◆ Work instruction: Once the line with "Click the Secondary" is found, repeat exactly that line and every one after it until the data below ends, including the last line.

(Extracted material Opens)

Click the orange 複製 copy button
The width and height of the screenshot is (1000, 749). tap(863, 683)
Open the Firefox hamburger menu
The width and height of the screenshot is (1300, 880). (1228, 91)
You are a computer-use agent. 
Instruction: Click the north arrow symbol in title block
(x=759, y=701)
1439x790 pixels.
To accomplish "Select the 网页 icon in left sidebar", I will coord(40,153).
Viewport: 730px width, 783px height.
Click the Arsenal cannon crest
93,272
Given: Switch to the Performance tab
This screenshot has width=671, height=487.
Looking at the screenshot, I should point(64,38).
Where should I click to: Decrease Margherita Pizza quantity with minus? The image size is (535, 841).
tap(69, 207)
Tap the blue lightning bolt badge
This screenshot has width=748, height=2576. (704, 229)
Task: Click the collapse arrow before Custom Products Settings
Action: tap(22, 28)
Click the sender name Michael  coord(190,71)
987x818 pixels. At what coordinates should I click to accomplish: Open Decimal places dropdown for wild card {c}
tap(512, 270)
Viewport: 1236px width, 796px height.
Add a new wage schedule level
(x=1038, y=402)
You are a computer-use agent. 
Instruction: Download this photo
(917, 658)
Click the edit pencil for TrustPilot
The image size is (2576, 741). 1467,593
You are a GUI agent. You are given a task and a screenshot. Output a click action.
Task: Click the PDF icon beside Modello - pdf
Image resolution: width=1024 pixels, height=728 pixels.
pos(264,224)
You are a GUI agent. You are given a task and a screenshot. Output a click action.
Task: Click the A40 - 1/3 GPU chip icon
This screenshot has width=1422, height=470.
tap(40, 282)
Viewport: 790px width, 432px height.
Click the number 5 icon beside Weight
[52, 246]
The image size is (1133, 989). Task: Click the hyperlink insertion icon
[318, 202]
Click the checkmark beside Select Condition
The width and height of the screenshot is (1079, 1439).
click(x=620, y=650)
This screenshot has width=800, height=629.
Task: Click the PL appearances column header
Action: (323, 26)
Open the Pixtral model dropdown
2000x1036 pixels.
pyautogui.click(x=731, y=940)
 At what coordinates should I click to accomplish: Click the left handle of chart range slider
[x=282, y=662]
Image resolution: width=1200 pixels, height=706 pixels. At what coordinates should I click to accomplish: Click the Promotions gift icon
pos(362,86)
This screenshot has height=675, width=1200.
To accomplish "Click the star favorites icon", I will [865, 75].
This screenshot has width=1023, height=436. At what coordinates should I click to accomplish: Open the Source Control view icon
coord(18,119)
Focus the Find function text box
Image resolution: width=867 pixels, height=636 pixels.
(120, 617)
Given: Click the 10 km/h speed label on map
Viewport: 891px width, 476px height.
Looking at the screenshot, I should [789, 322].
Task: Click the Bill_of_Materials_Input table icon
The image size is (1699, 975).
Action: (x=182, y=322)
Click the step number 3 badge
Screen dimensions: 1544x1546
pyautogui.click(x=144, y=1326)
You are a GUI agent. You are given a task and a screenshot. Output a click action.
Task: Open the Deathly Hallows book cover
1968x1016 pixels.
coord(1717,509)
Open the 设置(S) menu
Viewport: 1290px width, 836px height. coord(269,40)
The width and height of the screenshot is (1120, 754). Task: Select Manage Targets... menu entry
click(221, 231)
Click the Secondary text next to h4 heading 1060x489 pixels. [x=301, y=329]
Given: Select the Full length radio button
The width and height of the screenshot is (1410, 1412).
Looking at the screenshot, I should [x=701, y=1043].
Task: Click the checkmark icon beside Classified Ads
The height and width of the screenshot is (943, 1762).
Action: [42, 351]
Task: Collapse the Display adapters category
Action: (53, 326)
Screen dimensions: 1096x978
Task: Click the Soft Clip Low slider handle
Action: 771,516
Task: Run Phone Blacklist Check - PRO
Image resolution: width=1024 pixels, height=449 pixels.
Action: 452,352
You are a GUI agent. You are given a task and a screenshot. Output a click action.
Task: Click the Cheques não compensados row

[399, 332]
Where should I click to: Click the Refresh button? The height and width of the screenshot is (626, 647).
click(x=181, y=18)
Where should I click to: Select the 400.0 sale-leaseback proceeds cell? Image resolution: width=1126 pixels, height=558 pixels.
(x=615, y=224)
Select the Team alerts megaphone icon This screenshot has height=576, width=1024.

(Extracted material Closes)

◆ Exercise answer:
Click the Secondary text next to h4 heading 1060x489 pixels. [x=301, y=329]
Given: Select the Full length radio button
The width and height of the screenshot is (1410, 1412).
Looking at the screenshot, I should [x=701, y=1043].
Task: Click the checkmark icon beside Classified Ads
The height and width of the screenshot is (943, 1762).
Action: [42, 351]
Task: Collapse the Display adapters category
Action: (53, 326)
Screen dimensions: 1096x978
Task: Click the Soft Clip Low slider handle
Action: 771,516
Task: Run Phone Blacklist Check - PRO
Image resolution: width=1024 pixels, height=449 pixels.
Action: 452,352
You are a GUI agent. You are given a task and a screenshot. Output a click action.
Task: Click the Cheques não compensados row

[399, 332]
Where should I click to: Click the Refresh button? The height and width of the screenshot is (626, 647).
click(x=181, y=18)
Where should I click to: Select the 400.0 sale-leaseback proceeds cell? Image resolution: width=1126 pixels, height=558 pixels.
(x=615, y=224)
Select the Team alerts megaphone icon This screenshot has height=576, width=1024.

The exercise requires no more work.